- Texto de lectura:
■ ■ ■ ■ ■

El 25 de noviembre de cada año tiene lugar esa conmemoración, en recuerdo de tres hermanas -Minerva, Patria y María Teresa Mirabal, conocidas como “las mariposas” o “las Mirabal”-, quienes se oponían al oprobioso gobierno de Rafael Leónidas Trujillo en República Dominicana, motivo por el cual el sanguinario dictador no vaciló en ordenar que fueran ejecutadas. Minerva y María Teresa habían sido capturadas, juzgadas y condenadas -junto con sus esposos- a tres años de prisión, aunque, con perversa intención, meses antes de su asesinato, el régimen decidió dejarlas en libertad.
El crimen, mal disfrazado de accidente automovilístico, se perpetró por los esbirros de Trujillo el 25 de noviembre de 1960. Sin duda un crimen horrendo que, por sus características, conmocionó a ese país y precipitó la caída del tirano.
En el antiguo Virreinato de la Nueva Granada, bajo el régimen del terror, ya había ocurrido eso mismo -también por motivos políticos- con Policarpa Salavarrieta y Antonia Santos Plata, ambas fusiladas por causa de su lucha en favor de nuestra libertad.
Hoy los motivos son los más diversos, y en pleno siglo XXI, cuando se proclama en los países el respeto al Derecho y a la libertad, y cuando la mujer ha logrado reivindicaciones políticas y laborales, sigue siendo víctima en muchas formas: acoso y violencia sexual, maltrato físico y moral, discriminación, ataques con ácido, mutilaciones, desfiguraciones, golpes y la muerte. Sólo que ahora, los crímenes no provienen de decisiones políticas sino de la brutalidad y los instintos bestiales de sus parejas; sus novios, sus esposos, sus compañeros permanentes, sus pretendientes.

■ ■ ■ ■ ■

- Tu tarea: Reproduce, del texto sobre las hermanas Mirabal, el fragmento que comienza en "Hoy los motivos" y termina en "permanentes, sus pretendientes.".

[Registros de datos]
■ ■ ■ ■ ■

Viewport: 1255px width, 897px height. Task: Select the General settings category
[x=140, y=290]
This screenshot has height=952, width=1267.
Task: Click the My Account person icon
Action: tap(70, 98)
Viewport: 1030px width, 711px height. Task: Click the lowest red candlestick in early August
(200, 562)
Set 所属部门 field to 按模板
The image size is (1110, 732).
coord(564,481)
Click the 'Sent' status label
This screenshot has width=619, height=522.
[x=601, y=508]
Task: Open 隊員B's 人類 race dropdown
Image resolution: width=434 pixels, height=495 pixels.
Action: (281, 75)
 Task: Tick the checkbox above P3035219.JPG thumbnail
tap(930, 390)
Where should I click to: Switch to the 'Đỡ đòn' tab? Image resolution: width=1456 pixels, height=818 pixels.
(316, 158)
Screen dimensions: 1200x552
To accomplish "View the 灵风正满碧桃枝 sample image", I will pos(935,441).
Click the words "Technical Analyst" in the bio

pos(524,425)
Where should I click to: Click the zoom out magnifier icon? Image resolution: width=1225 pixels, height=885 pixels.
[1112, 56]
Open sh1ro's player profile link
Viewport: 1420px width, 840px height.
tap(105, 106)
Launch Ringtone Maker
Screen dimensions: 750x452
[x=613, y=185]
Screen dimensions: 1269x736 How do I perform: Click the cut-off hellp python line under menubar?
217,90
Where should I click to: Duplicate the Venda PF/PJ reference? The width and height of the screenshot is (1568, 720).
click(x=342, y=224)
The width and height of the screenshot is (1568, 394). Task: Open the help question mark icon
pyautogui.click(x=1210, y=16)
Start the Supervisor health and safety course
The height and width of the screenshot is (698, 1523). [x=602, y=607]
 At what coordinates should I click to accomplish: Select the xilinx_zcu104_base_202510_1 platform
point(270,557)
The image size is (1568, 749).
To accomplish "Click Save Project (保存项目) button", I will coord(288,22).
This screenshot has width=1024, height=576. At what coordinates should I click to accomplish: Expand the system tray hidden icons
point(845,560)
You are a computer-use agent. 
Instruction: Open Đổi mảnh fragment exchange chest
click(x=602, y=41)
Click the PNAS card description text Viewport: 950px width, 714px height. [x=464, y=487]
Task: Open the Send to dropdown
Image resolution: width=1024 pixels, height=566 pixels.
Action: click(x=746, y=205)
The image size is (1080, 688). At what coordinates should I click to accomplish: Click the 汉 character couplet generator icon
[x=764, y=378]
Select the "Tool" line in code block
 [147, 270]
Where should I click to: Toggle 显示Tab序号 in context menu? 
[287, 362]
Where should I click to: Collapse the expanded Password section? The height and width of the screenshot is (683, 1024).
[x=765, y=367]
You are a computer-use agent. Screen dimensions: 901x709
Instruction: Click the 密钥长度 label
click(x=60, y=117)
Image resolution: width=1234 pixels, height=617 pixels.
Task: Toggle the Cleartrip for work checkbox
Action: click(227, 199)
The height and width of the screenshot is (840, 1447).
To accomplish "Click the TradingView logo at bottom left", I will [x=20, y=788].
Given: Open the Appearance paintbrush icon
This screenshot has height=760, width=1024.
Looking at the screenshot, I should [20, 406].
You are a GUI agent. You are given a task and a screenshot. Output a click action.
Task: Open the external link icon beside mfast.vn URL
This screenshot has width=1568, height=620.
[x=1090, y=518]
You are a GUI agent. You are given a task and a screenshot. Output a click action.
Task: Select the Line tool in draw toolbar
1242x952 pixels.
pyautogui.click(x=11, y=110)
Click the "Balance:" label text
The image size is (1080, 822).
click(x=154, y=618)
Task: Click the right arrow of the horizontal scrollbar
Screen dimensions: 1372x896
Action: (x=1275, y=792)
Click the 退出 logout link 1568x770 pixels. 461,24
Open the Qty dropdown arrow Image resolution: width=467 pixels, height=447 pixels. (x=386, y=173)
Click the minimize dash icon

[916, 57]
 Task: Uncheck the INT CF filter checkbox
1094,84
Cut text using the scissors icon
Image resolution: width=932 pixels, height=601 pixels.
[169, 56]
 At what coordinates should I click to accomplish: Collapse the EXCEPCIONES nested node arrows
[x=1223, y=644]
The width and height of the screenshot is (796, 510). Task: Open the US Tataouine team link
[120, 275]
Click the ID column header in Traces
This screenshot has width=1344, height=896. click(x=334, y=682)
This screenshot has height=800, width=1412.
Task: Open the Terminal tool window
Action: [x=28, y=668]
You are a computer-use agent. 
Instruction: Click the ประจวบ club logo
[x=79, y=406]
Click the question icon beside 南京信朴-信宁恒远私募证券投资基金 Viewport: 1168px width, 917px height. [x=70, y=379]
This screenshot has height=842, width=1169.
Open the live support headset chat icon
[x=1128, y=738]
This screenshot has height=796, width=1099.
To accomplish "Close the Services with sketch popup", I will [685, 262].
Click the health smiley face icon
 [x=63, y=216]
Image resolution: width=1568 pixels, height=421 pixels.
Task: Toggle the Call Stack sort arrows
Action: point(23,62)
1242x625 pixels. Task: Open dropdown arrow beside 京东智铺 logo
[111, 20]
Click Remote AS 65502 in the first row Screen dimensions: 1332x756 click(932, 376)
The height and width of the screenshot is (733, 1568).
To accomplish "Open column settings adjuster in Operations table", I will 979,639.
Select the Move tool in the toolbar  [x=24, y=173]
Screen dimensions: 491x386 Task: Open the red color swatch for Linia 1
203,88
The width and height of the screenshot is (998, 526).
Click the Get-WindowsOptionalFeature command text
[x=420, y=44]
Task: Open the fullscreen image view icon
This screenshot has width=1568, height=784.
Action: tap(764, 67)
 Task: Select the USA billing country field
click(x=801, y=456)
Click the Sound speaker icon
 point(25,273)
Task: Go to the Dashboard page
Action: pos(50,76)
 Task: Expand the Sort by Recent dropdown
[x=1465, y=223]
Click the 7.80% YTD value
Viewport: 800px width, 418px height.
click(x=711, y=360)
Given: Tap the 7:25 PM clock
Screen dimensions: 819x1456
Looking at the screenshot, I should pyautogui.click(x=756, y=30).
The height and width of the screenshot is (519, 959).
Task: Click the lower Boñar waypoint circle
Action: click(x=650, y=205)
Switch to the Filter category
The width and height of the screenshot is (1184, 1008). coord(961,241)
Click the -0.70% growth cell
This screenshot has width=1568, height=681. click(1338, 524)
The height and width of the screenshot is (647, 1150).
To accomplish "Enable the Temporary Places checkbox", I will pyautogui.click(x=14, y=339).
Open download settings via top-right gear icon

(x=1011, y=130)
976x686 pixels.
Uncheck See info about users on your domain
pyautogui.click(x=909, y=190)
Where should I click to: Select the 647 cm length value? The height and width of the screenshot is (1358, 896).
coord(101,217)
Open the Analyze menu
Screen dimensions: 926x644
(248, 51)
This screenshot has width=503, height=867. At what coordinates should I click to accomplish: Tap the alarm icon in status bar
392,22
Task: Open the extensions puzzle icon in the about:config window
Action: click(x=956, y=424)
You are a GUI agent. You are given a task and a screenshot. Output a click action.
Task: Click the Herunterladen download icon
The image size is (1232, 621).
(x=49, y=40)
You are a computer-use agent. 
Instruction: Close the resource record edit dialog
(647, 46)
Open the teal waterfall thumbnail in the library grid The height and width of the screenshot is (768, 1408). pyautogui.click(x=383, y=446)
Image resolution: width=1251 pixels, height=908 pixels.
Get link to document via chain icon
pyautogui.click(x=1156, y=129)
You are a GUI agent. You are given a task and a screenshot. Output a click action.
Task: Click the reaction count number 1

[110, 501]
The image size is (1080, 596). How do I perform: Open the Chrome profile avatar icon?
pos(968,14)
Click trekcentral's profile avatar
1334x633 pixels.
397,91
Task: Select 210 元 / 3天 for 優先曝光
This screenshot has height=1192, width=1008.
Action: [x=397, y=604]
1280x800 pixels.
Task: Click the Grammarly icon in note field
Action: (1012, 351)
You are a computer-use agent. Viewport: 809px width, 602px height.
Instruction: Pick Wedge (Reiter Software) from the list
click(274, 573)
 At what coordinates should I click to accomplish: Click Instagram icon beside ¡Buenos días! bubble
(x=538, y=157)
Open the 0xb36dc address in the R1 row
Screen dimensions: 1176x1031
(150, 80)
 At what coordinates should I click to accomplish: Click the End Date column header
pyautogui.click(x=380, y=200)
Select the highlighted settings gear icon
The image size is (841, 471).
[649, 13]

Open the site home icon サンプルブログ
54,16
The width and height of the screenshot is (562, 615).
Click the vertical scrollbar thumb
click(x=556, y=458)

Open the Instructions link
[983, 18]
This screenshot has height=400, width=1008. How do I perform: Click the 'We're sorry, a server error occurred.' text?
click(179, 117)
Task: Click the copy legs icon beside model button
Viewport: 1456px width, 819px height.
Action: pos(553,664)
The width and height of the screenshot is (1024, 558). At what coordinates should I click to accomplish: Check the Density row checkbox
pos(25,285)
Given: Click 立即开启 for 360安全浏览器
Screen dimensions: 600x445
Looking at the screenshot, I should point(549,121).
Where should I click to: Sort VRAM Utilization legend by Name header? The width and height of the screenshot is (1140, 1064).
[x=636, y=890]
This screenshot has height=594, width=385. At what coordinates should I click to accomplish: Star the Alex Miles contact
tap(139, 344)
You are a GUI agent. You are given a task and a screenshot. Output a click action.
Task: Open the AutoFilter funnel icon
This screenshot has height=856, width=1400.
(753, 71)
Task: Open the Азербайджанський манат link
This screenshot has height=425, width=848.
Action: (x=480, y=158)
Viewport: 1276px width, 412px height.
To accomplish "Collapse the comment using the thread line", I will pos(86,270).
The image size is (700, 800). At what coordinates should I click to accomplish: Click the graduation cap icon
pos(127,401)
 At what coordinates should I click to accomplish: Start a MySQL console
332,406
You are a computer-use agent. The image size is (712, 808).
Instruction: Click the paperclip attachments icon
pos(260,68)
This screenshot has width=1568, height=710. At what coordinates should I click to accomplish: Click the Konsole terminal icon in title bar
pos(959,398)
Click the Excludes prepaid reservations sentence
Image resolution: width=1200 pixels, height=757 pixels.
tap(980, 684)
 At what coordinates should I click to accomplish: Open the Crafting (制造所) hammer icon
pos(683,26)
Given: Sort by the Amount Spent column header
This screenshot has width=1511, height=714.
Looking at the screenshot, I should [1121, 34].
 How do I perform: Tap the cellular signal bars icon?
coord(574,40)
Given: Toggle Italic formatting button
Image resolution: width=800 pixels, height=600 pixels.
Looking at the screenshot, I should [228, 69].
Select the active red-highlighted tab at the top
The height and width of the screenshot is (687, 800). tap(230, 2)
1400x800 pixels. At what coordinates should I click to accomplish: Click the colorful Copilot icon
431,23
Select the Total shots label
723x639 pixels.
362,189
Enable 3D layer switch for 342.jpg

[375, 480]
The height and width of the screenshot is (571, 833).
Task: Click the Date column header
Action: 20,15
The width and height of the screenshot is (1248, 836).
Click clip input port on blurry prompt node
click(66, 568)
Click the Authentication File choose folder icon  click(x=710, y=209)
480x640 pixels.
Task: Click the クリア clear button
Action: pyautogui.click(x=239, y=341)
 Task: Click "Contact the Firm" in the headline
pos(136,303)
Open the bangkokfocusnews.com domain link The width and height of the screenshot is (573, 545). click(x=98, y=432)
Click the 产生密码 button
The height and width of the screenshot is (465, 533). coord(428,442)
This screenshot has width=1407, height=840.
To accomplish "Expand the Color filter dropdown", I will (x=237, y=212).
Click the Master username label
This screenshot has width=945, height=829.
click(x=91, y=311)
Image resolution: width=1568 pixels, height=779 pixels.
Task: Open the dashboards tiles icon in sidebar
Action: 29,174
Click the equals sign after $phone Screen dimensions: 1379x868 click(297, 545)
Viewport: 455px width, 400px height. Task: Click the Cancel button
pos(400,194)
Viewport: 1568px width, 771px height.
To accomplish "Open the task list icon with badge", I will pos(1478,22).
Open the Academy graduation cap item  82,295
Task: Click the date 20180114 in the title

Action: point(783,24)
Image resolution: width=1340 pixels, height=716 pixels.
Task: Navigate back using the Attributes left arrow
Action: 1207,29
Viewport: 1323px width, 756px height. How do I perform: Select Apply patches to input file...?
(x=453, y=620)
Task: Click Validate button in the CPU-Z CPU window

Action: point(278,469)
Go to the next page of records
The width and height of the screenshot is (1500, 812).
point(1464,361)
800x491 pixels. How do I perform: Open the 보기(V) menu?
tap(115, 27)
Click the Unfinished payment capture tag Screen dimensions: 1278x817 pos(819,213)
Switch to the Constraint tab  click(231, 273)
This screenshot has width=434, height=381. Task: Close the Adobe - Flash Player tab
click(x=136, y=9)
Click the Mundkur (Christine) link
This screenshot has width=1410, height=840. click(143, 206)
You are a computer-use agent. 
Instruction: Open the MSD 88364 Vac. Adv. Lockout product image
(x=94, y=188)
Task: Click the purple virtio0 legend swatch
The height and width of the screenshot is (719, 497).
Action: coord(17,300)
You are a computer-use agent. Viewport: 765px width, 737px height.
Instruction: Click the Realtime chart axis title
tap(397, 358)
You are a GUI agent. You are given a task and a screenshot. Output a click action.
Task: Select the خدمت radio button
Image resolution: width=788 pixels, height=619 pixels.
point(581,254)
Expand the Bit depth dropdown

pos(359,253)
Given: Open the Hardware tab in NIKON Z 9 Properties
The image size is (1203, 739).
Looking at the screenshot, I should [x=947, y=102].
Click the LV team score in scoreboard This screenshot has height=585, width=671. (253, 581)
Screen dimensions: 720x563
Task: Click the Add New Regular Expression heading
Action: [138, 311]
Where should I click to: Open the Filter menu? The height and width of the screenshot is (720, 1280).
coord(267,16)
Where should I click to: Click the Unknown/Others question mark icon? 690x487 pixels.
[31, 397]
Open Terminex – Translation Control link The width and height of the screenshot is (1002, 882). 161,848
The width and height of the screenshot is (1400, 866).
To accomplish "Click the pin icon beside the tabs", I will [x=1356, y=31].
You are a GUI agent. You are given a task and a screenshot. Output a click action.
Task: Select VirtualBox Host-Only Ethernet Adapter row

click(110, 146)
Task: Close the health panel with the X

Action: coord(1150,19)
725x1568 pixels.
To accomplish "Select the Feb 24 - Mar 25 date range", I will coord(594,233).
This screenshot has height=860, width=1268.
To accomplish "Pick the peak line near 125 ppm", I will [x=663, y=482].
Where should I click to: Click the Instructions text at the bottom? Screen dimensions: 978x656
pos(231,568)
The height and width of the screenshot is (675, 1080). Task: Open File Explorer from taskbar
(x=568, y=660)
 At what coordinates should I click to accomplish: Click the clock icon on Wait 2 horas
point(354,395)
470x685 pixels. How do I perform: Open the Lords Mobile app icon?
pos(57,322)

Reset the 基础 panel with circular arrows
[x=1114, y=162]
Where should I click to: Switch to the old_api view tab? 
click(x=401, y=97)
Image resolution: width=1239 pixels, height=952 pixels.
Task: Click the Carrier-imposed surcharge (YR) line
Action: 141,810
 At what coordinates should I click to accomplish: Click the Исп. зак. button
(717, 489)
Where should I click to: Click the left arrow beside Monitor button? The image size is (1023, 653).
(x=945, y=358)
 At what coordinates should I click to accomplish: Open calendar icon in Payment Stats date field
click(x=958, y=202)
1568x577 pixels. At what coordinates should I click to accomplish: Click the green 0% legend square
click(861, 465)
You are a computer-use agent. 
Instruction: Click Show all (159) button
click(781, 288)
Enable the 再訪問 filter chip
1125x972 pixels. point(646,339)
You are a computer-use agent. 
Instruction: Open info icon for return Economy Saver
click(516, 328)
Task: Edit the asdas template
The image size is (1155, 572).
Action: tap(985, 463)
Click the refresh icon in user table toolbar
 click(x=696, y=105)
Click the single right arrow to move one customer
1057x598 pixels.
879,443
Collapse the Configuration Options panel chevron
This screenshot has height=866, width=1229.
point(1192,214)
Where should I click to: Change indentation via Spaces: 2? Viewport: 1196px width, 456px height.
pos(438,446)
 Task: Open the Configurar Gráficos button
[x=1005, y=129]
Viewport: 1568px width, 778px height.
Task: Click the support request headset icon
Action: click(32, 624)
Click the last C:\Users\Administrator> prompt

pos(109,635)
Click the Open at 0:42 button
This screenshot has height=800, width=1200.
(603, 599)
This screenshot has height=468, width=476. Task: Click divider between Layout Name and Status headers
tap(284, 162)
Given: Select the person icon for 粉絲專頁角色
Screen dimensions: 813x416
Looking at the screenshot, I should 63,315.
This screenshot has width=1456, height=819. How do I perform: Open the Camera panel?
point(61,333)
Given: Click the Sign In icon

■ ■ ■ ■ ■

- Resultado:
Hoy los motivos son los más diversos, y en pleno siglo XXI, cuando se proclama en los países el respeto al Derecho y a la libertad, y cuando la mujer ha logrado reivindicaciones políticas y laborales, sigue siendo víctima en muchas formas: acoso y violencia sexual, maltrato físico y moral, discriminación, ataques con ácido, mutilaciones, desfiguraciones, golpes y la muerte. Sólo que ahora, los crímenes no provienen de decisiones políticas sino de la brutalidad y los instintos bestiales de sus parejas; sus novios, sus esposos, sus compañeros permanentes, sus pretendientes.